After finishing off a Wendy’s classic “Colon-Pulverizer” deluxe combo, I find that I slip into a deep state of quiet contemplation, overcome with self-loathing as 18 pounds of ground beef slowly drag down toward my shattered intestinal track. Buddhist monks will never have it this good. After a public nap and a tearful trip to the toilet, I turn my attention to my fellow patrons.
Sometimes, my eye is drawn to a tall white guy wearing a Brooks Brothers suit, laughing at Jessica Simpson’s plea to bring smiles to children born with harelips. Or to a little boy making up a new game involving chairs while his tired, beat-down mother feeds his cooing sister.
When this gets dull, I step outside and, instantly, my attention is drawn to the tables featuring new black authors. While searching the stacks for the second coming of Langston Hughes, I sometimes find a literary gem—the greatest of my finds being Homo Thug: II, by Asante Kahari.

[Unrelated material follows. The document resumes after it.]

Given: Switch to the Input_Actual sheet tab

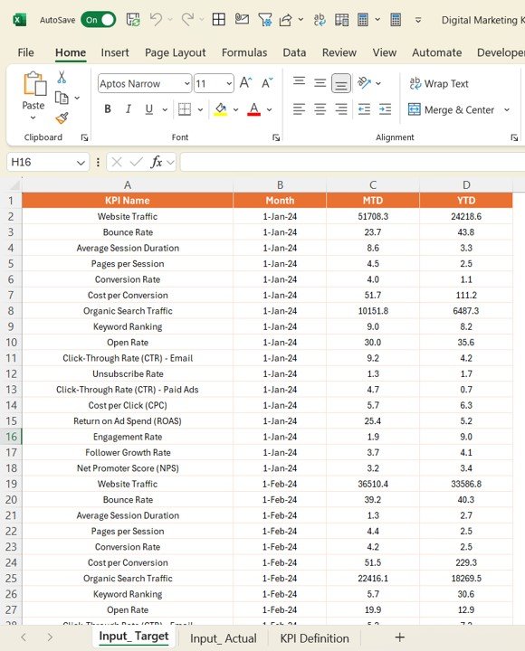Looking at the screenshot, I should point(224,638).
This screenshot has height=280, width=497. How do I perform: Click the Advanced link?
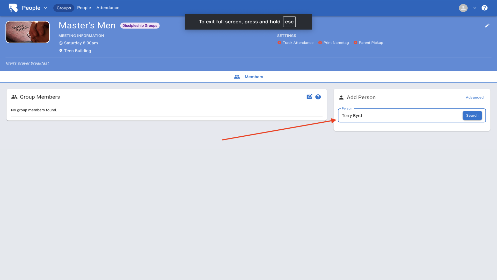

Finding it was like walking into a second home. A flood of images cascaded through my head: men being held down against their will in the half-lit hallways of Marcey. Knife-packing hooker trannies in the Meatpacking District beating down Japanese bikers behind Hogs and Heifers. Secret handshakes and codes whispered on the way to the men’s room of Filene’s Basement during its Spring Sale.
These are things I know nothing about. This book could have everything I ever wanted in a cross-town bus read. I could have it out at parties and tell the curious that I’m designing a summer reading curriculum for children from grades three through 12. It could be planted in the bathrooms of both friends and family. Every person could get a copy from me on their birthday.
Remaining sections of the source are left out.